Bloggers Unveil Issues

Writing on the Errata Security blog, David Maynor said on Monday that using "publicly available tools," he and associates found "six bugs in an afternoon; four DoS and two remote code execution bugs." DoS refers to a denial-of-service attack in which packets of data can overwhelm and then crash a computer.

The bugs work not only on the Windows version of Safari, Maynor wrote, but also on the version for Apple's OS X. "Same code base for a lot of stuff," he said.

Maynor said that his disclosure policy was to "give vendors as long as they need to fix problems." But "if the vendor is unresponsive" or makes threats, he wrote, after 30 days he will release the full details. In any case, he said, the information on the vulnerabilities will not be sold to a third party.

Thor Larholm, on his blog Larholm.com, wrote today that, within two hours of downloading, installing, and using Safari for Windows, he found a "fully functional command execution vulnerability, triggered without user interaction simply by visiting a Web site."

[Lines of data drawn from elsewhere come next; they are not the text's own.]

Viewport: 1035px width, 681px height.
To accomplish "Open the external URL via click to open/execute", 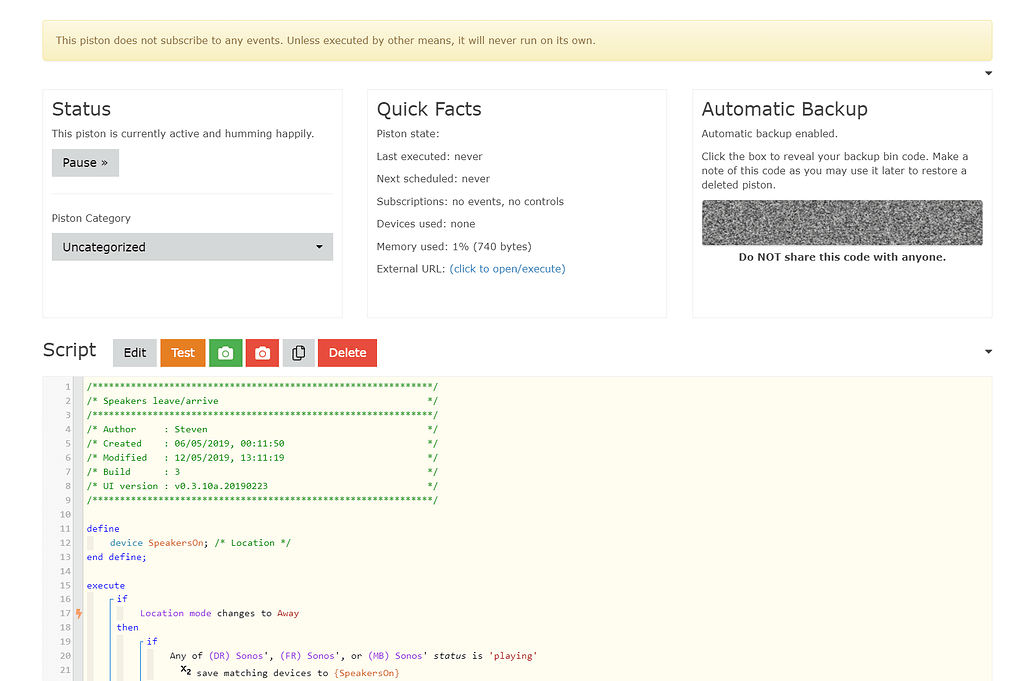I will click(x=508, y=268).
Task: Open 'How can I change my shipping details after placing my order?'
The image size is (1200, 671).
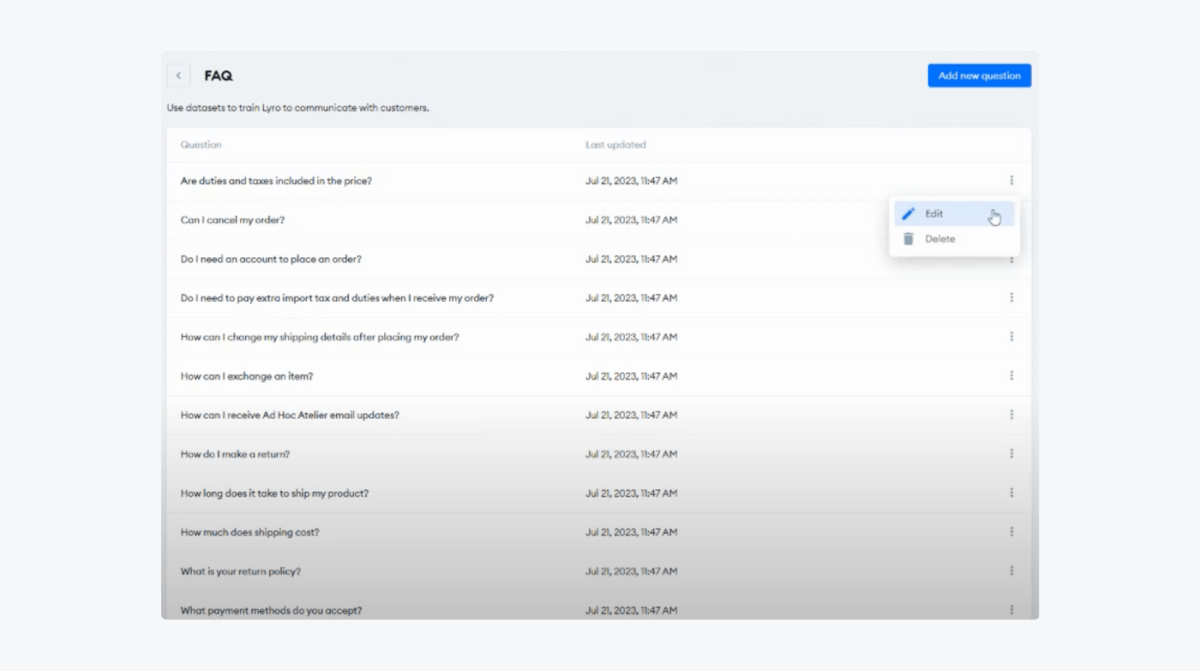Action: click(319, 337)
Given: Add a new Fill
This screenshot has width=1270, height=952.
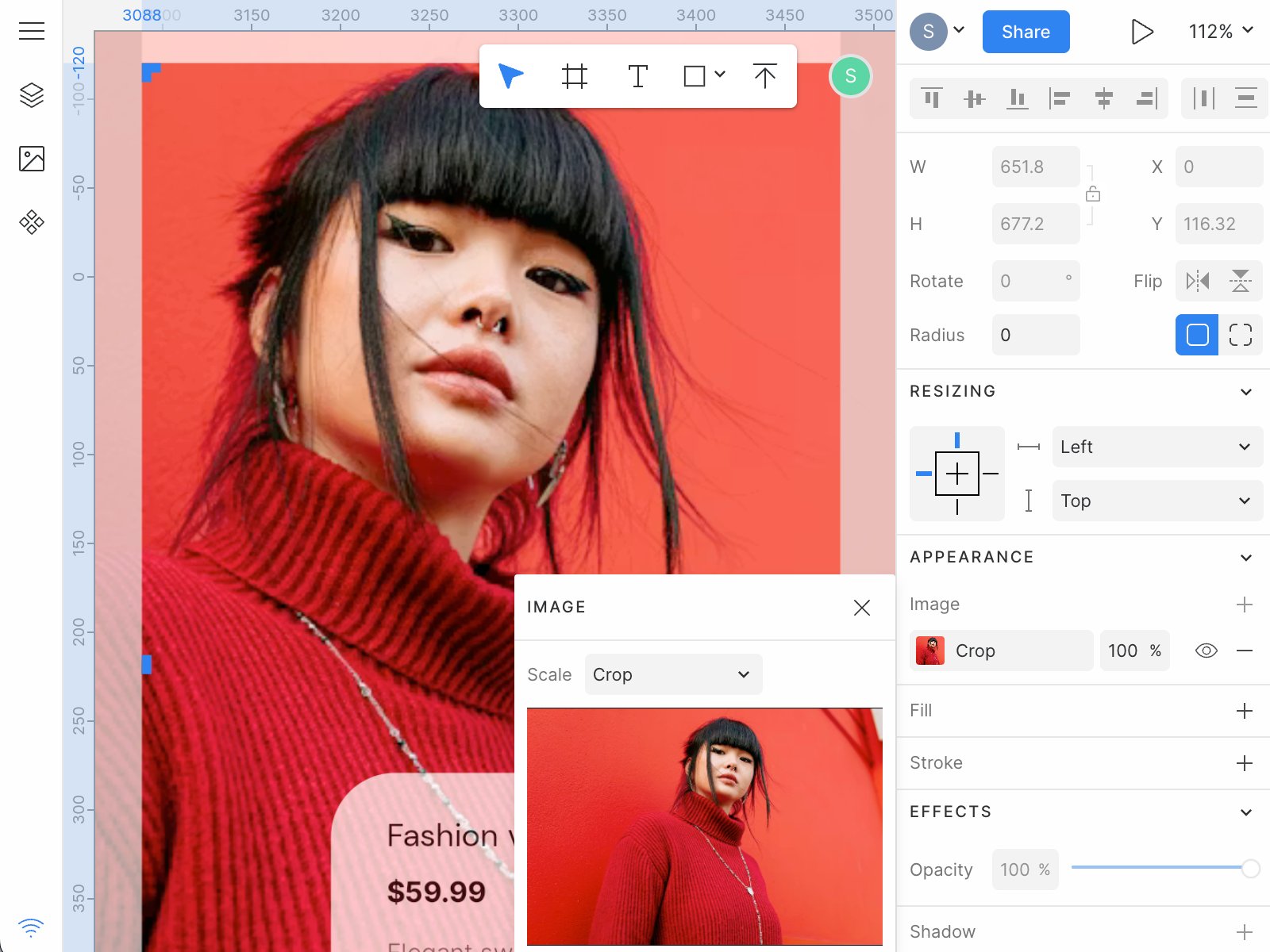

He pointed out that Safari was originally designed for tight integration with OS X, but "the breadth of knowledge is crippled when the software is released on other systems and mistakes and mishaps occur." When Apple released Safari for Windows, he noted, the company neglected to implement Windows-specific URL protocol handlers. The result is that a malicious user can "break out of the intended confines and wreak havoc."

On his blog, aviv.raffon.net, Aviv Raff said that he found "memory corruption" that "might be exploitable," although he added that he'll "have to dig more to be sure of that."

Apple has not reacted to the reports about security flaws in Safari.

Some Consolation

Some user comments on the blogs were critical of Apple, but others were more generous. "It's beta, remember? Of course it has bugs," commented one visitor to Avi Raff's blog. Another added that Safari is running on an OS that "is not fit," meaning Windows.

The beta version of Safari for Windows was announced Monday by Steve Jobs during his keynote address to the Apple Worldwide Developers Conference in San Francisco. He also announced that Safari would be available in a full version for the upcoming iPhone, and that developers would be able to create "Web 2.0 applications" that run on Safari for the iPhone.